■ Saved entries ■
★ ★ ★

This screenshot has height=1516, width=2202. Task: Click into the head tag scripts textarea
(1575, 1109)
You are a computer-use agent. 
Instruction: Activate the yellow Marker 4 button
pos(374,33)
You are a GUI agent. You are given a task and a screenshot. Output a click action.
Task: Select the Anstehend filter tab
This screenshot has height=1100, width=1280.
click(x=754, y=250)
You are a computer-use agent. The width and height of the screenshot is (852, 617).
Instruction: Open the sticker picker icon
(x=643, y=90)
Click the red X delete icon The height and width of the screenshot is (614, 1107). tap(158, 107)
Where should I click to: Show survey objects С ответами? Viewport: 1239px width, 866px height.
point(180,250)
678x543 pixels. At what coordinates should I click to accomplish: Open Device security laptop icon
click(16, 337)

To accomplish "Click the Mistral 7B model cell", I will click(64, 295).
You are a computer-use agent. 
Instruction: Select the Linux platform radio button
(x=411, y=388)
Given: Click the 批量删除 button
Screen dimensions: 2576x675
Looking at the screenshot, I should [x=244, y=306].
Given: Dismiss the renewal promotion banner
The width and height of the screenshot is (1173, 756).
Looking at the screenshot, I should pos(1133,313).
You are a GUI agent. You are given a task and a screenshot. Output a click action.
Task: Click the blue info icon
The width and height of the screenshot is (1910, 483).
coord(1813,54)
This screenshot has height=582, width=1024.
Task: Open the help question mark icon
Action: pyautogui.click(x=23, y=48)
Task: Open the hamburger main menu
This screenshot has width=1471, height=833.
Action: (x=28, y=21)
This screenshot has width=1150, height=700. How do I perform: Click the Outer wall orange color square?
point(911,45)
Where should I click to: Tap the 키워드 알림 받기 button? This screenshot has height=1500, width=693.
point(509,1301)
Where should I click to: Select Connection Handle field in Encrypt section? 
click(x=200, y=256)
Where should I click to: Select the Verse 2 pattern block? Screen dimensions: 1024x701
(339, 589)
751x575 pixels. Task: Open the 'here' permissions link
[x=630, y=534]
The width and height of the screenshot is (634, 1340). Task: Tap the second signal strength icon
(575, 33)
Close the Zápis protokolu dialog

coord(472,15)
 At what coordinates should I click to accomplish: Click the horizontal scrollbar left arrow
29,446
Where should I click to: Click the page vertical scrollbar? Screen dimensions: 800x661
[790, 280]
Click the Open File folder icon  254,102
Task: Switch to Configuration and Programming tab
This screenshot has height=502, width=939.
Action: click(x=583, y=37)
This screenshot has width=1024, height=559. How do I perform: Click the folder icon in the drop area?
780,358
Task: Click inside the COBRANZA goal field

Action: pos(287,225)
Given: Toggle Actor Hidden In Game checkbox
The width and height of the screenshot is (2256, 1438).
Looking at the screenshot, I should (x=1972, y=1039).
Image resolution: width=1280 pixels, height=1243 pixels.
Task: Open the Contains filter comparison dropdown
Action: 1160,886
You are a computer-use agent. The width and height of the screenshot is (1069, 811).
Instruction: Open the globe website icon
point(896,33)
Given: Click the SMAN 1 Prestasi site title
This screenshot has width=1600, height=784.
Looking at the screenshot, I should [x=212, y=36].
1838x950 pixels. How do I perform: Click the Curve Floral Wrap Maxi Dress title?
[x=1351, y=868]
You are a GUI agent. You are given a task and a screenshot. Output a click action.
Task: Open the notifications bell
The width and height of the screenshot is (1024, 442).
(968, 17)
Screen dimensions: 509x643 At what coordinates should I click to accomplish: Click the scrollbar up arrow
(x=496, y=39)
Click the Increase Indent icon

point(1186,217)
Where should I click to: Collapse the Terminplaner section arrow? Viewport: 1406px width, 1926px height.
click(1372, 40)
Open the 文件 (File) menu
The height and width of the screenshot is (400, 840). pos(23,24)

★ ★ ★

Note each line above that contains "computer" and copy it out.

You are a computer-use agent. 
You are a computer-use agent. The width and height of the screenshot is (852, 617).
You are a computer-use agent. 
You are a computer-use agent. The width and height of the screenshot is (1069, 811).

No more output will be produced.